GIVEN INFORMATION:
Start of Block
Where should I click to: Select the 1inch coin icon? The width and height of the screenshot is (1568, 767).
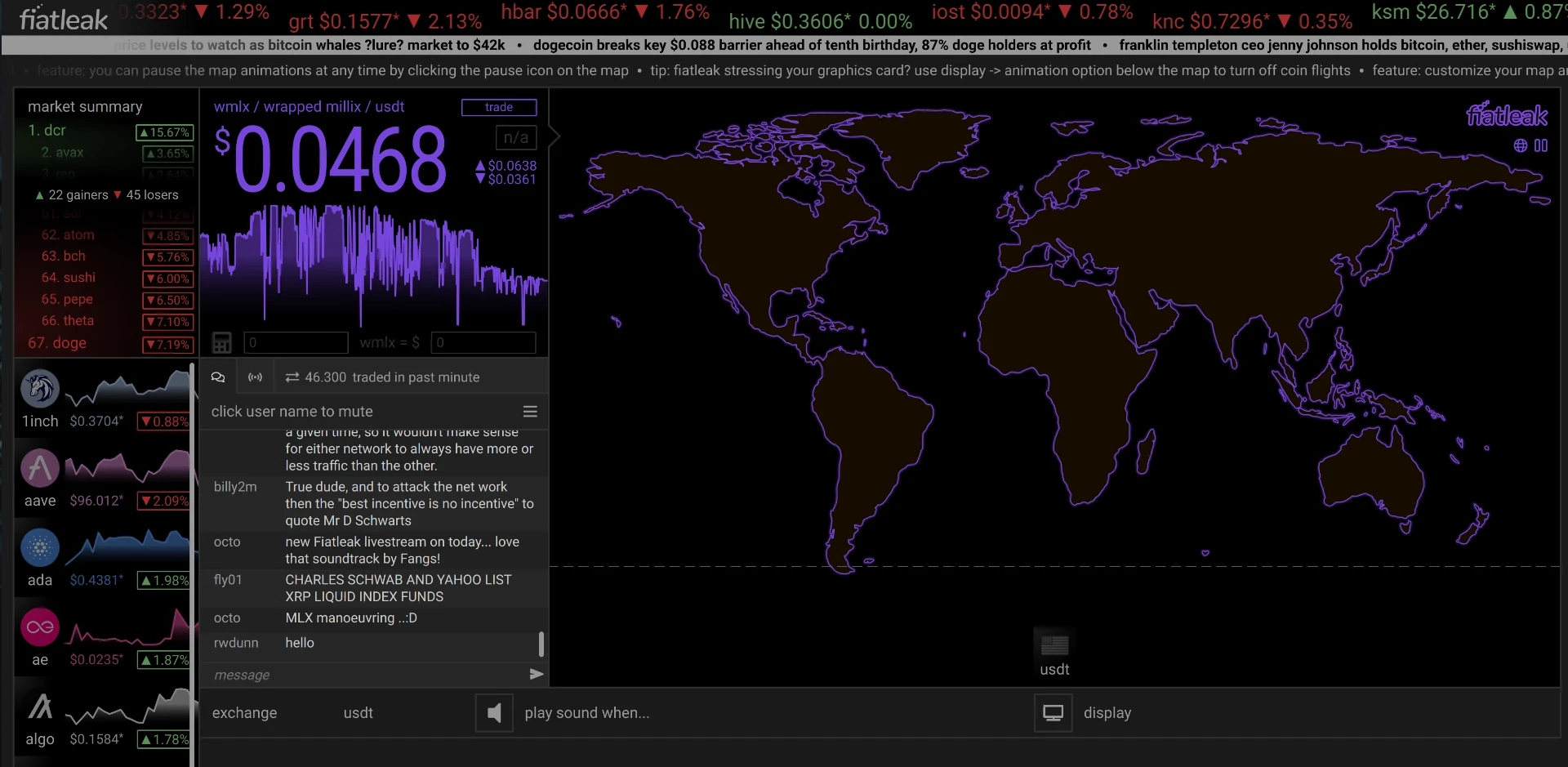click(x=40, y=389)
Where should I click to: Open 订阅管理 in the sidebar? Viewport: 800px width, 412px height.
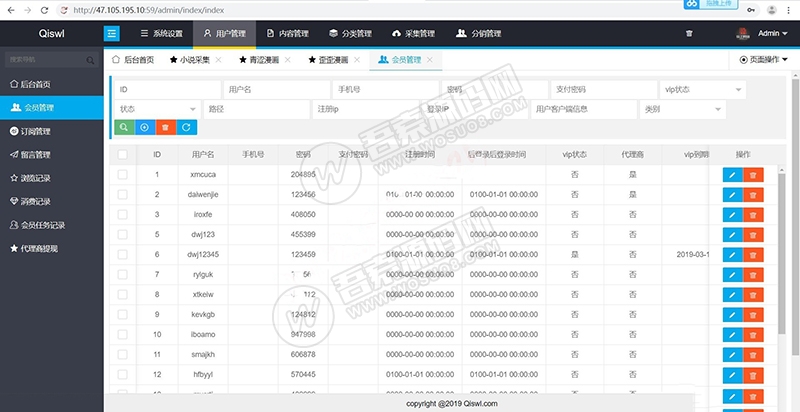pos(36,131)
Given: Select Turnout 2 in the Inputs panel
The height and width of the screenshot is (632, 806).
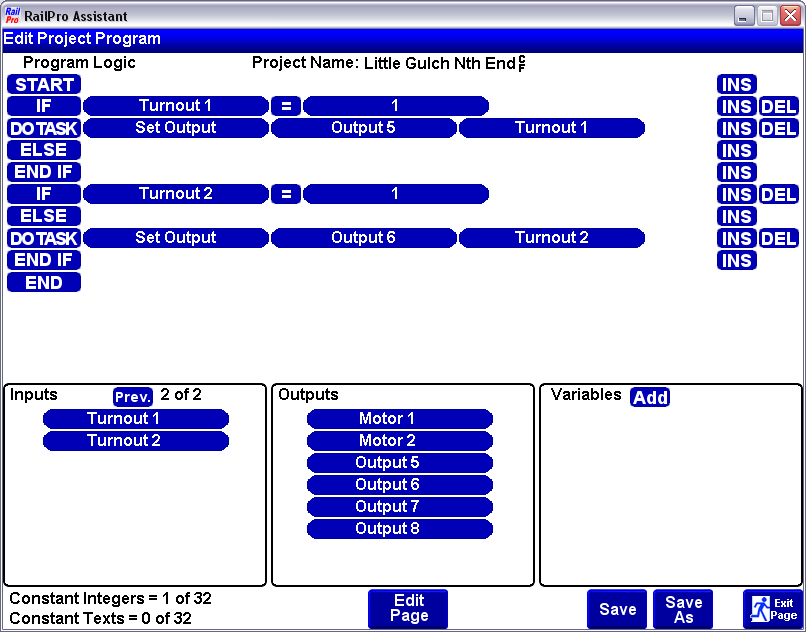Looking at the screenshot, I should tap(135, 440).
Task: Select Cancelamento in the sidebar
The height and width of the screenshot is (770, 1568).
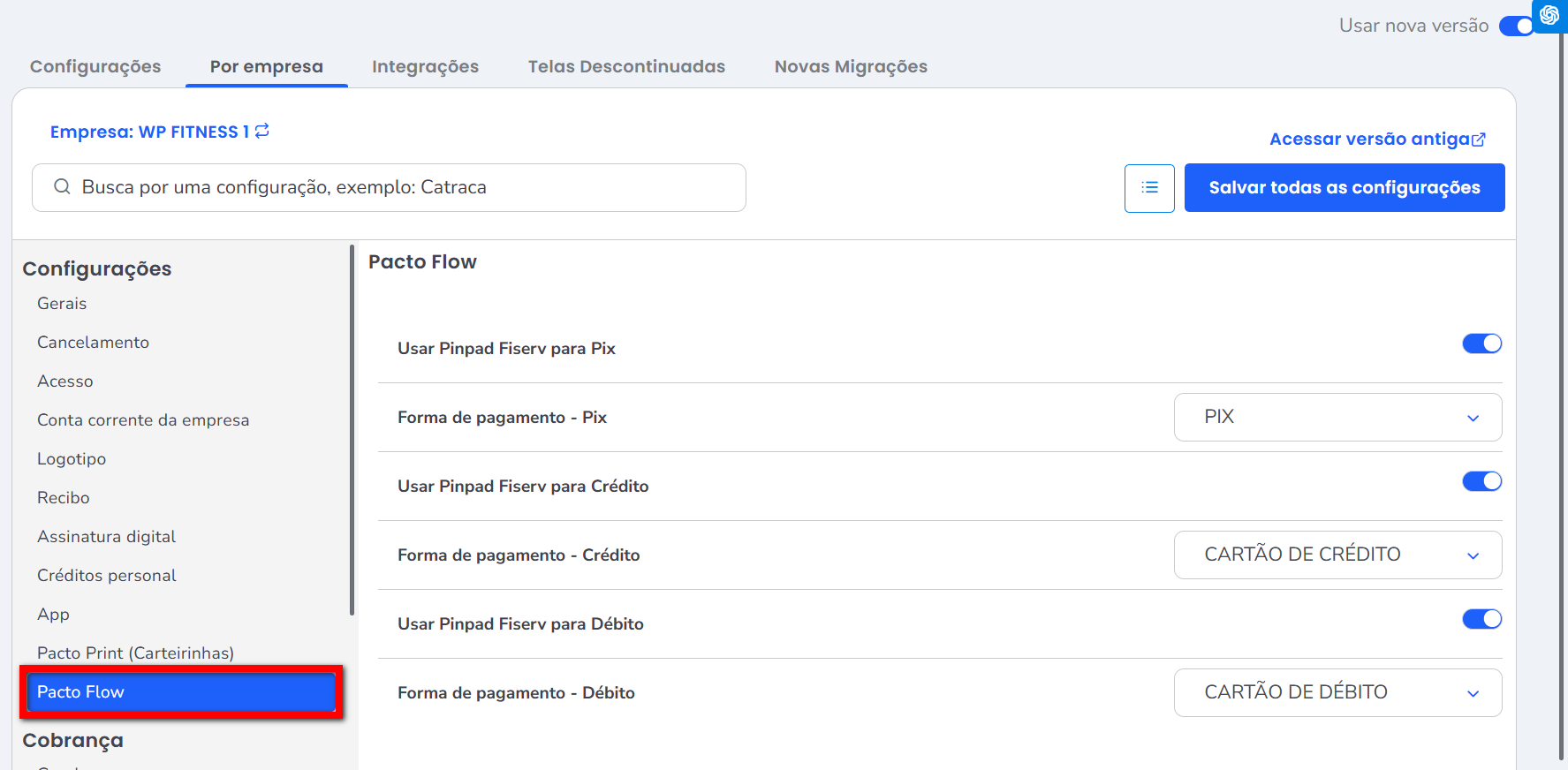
End of Block
WHAT IS BEING ASKED: Above are the records; repeat them all exactly, without the pictures.

ANSWER SPACE:
Where should I click to: Select the 1inch coin icon? The width and height of the screenshot is (1568, 767).
click(x=40, y=389)
Where should I click to: Open 订阅管理 in the sidebar? Viewport: 800px width, 412px height.
pos(36,131)
Given: Select Turnout 2 in the Inputs panel
The height and width of the screenshot is (632, 806).
Looking at the screenshot, I should tap(135, 440).
Task: Select Cancelamento in the sidebar
The height and width of the screenshot is (770, 1568).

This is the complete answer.